Friday, March 25, 2011

Covenants


A covenant is promise to engage in or refrain from a specified action.

When there is a covenant in a contract the party providing the covenant (covenantor) makes a promise to the party receiving the covenant (covenatee) that they will or won’t take some action in the future.
The most common types of covenants that exist in purchase contracts can be things like a Buyer making a covenant on the use of the purchases or the Supplier making a covenant not to compete. For example, if a Supplier is concerned with a Buyer potentially buying and reselling product directly to third parties without providing additional value added, the Supplier could request a covenant that the Buyer will only use its purchases for its own needs and will not resell the product. For example, if the Buyer make a significant investment in developing a product with the Supplier and wanted to protect that against competition from the Supplier or the Supplier working with a third party that would compete against the Buyer, the Buyer could ask for the Supplier to provide a covenant not to compete.

Any covenant should include specific parameters. For example in a covenant not to compete, it should define the markets, and the period of non-competition.  In situations where a covenant is important, as part of that covenant you need to establish what the appropriate remedy would be for breach. 
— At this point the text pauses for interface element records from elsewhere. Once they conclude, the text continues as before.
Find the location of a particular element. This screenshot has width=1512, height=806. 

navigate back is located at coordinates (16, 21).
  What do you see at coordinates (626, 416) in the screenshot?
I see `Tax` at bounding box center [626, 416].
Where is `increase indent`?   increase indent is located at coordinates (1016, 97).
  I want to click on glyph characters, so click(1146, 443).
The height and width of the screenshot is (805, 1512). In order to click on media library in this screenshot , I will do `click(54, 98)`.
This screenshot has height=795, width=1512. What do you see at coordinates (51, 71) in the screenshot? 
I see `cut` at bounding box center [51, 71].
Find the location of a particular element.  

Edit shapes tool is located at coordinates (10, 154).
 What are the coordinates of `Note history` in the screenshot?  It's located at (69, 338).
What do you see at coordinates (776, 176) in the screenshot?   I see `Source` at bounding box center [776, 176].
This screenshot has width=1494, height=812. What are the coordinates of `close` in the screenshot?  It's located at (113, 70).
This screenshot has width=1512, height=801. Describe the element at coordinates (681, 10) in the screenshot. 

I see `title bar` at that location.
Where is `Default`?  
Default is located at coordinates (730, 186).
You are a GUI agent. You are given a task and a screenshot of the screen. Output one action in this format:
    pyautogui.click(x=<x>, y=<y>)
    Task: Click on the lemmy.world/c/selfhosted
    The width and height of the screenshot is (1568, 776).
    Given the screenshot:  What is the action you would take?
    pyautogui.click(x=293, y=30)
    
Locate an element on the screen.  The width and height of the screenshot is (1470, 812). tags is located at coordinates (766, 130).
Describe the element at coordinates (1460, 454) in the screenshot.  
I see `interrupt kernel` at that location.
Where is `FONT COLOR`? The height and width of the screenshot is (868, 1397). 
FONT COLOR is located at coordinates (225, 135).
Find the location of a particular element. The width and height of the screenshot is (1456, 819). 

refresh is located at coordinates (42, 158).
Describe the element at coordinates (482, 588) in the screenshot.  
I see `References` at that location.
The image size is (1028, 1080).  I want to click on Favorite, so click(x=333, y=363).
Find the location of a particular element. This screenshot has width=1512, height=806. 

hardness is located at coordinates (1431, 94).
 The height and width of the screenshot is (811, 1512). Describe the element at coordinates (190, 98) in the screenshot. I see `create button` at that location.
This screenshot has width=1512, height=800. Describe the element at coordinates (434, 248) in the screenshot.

If you want the ability to force the Supplier to comply with the agreed covenant, as a remedy you would want to have the right under equity to injunctive relief so you could go to court to have the Court order compliance with the covenant.  If money damages is adequate, you would not need injunctive relief, but you would need to make sure that the damages you could recover are not restricted by the limitation of liability.  For example, if the majority of your damages would be lost sales and profits, you can’t have a limitation of liability that excludes recovery for damages associated with lost sales and lost profits.